Selection of Beers at the Toppled Turtle Brewery

“My highest selling beer is El Alemán (The German), which is my version of a Mexican beer. I took a German lager and “Mexicanized” it with corn.” It’s his #1 seller.

Looking ahead, Wiswell hopes to be in local gas stations, liquor stores, and supermarkets within four to six months, canning his specialty brews in 32-ounce cans called “crowlers.” After that, he is considering utilizing the services provided by third-party mobile canners for 12-ounce containers. If all goes well, he will then look into buying his own canning line.

Wiswell contends that beers like El Alemán are the future for craft beer, with consumers settling into more approachable beers, and shying away from the extremities of hopped-up IPAs and high-alcohol stouts. “I think we’re going to move away from the tails, and more toward the middle.”

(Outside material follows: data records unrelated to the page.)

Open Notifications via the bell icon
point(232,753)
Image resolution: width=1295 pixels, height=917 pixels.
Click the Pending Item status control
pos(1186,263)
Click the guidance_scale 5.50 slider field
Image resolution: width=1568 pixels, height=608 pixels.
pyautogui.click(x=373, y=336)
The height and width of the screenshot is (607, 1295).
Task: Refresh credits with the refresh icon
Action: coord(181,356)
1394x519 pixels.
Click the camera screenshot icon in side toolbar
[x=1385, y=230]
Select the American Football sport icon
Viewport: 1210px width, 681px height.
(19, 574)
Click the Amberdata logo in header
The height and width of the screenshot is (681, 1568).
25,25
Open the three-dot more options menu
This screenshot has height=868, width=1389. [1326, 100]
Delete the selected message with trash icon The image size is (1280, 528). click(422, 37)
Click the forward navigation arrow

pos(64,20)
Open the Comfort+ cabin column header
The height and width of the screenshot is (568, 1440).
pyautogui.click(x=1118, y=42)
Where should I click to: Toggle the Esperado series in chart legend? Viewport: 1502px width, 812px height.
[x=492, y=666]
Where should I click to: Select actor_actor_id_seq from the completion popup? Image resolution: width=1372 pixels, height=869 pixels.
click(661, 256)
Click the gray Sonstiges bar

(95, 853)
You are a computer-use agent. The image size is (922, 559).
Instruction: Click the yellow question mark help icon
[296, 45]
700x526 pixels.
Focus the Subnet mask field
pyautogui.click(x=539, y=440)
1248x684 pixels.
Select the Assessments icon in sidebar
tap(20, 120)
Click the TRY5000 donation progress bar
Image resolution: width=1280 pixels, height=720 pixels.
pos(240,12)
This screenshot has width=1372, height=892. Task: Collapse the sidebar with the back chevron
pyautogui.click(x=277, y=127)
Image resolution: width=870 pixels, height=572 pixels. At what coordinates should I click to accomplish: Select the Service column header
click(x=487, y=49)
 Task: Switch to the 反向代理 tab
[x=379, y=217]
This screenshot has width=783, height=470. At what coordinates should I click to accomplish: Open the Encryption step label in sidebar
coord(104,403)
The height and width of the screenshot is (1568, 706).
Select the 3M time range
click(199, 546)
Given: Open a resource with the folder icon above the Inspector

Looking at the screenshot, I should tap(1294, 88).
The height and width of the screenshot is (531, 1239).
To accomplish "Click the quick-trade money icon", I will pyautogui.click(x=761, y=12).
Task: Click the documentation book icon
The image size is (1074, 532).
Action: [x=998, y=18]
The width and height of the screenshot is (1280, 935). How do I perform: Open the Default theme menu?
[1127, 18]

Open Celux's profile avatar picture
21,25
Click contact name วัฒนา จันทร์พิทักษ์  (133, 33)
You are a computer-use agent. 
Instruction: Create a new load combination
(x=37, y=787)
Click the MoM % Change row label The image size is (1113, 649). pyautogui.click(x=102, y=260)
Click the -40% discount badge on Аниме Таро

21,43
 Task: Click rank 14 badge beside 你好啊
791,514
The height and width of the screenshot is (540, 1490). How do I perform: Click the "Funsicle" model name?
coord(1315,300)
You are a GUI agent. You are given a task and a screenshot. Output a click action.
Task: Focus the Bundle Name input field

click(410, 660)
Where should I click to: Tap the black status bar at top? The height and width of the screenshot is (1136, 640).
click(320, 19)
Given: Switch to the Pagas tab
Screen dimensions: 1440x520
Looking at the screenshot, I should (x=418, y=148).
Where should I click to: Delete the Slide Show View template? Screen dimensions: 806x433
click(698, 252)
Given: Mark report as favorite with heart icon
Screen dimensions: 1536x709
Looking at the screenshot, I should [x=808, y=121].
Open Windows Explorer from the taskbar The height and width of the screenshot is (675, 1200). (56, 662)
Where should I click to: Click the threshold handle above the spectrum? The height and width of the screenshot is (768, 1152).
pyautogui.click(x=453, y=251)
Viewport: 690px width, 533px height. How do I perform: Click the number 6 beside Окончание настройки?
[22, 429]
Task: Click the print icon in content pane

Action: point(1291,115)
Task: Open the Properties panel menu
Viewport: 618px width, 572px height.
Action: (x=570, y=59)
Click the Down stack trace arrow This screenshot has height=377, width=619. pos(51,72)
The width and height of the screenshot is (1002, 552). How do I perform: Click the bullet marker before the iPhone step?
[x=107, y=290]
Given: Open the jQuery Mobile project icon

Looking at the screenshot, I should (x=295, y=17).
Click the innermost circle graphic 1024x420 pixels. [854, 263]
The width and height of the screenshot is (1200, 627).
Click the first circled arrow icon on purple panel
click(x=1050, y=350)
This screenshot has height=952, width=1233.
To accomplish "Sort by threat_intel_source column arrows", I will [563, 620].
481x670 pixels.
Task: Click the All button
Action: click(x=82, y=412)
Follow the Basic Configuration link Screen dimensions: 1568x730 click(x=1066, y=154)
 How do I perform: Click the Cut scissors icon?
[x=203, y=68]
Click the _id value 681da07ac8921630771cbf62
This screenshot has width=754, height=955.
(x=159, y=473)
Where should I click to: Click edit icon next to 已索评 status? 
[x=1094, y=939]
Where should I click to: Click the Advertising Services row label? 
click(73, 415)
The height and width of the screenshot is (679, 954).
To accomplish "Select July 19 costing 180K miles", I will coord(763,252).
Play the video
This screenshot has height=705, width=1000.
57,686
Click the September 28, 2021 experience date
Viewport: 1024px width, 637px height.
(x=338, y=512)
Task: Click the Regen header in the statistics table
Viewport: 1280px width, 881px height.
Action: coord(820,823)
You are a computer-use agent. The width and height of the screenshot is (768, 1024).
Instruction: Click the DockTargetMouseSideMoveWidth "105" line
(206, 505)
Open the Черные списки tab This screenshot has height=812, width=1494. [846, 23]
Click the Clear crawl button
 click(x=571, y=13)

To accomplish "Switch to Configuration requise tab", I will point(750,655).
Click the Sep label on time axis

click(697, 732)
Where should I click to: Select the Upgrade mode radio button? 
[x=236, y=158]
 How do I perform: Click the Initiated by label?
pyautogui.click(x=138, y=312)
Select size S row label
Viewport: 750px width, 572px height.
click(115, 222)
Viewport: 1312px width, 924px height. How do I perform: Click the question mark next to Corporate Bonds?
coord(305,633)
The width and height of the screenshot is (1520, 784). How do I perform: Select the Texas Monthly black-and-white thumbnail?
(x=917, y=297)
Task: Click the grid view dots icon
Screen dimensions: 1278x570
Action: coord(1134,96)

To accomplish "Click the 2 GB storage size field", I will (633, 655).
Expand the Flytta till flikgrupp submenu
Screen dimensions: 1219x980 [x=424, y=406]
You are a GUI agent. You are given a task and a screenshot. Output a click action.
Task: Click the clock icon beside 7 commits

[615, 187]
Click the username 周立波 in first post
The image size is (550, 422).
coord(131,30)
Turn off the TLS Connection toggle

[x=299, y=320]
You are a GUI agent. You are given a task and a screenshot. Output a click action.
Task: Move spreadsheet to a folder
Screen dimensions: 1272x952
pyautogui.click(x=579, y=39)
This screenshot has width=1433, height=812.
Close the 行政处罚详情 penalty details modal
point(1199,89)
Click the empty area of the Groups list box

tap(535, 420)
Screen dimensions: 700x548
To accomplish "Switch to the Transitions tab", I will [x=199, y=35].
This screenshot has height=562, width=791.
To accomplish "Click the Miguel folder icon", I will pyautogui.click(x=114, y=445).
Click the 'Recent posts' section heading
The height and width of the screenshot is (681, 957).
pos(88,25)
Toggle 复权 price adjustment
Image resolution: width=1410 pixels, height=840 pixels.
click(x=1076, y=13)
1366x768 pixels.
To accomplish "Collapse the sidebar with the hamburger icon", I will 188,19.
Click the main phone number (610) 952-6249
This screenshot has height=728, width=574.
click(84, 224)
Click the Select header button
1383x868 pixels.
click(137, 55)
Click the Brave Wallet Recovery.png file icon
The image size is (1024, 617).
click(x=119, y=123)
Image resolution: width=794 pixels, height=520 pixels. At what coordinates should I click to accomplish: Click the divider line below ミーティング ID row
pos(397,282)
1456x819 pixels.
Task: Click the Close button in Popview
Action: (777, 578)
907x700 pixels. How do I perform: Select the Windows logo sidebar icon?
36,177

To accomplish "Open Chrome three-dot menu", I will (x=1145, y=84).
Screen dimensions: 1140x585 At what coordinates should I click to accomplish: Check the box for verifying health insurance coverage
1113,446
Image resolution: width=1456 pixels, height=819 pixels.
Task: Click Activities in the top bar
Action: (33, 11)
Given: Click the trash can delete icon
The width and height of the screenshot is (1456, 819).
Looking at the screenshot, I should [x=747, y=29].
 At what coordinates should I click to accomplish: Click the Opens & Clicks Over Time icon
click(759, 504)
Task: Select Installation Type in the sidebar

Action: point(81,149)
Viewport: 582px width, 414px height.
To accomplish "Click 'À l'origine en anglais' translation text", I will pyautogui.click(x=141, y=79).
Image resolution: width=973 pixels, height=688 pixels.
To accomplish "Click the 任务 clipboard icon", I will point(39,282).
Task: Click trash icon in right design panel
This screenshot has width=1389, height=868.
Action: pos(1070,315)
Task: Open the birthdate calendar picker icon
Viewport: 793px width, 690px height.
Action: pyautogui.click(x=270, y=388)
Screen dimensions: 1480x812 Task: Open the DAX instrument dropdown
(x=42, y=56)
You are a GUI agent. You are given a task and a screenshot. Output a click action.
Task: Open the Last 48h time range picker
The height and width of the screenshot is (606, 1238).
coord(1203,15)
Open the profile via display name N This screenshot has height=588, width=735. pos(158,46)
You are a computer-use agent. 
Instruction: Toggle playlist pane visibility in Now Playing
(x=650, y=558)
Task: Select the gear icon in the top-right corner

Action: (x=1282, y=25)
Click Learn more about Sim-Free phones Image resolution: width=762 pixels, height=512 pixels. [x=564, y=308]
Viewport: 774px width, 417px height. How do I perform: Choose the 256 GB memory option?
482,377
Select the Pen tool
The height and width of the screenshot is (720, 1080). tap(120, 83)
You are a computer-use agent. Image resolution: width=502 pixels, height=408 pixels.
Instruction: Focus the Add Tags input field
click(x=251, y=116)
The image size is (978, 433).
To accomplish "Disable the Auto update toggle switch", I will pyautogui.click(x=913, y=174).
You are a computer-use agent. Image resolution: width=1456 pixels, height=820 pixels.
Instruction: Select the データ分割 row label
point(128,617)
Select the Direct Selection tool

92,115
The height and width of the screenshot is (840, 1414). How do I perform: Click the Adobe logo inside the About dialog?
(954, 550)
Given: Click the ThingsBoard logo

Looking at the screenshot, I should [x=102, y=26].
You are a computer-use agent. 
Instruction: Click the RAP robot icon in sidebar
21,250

Still, there is an ever-present need to produce new varietals, a task that keeps many craft brewers on their toes. Wiswell introduces a new beer every 10-20 days, the result of Tuesdays being dedicated to brewing beers he thinks everyone will like, and Thursdays focusing on something he wants to try.

While the craft beer culture continues to grow slowly in the region, Wiswell is committed to helping his guests make the shift. The culture of buying locally runs deep here, and people want to do what they can, but sometimes they need a little help venturing into unfamiliar territory. “I coach them through, and usually people find that they like it,” he said with satisfaction.

As for his successes thus far, Wiswell is quick to give praise. “I have a good wife!” he said, relishing the support that Ashleigh has given.

But his MBA has also played a big role, providing the background and helping him know what to expect. “I understand what supply chains are, financing, how to get a loan,” he listed. “I would not be as prepared as I am now had I not been exposed to it.”

And that’s the kind of endorsement worth raising your glass.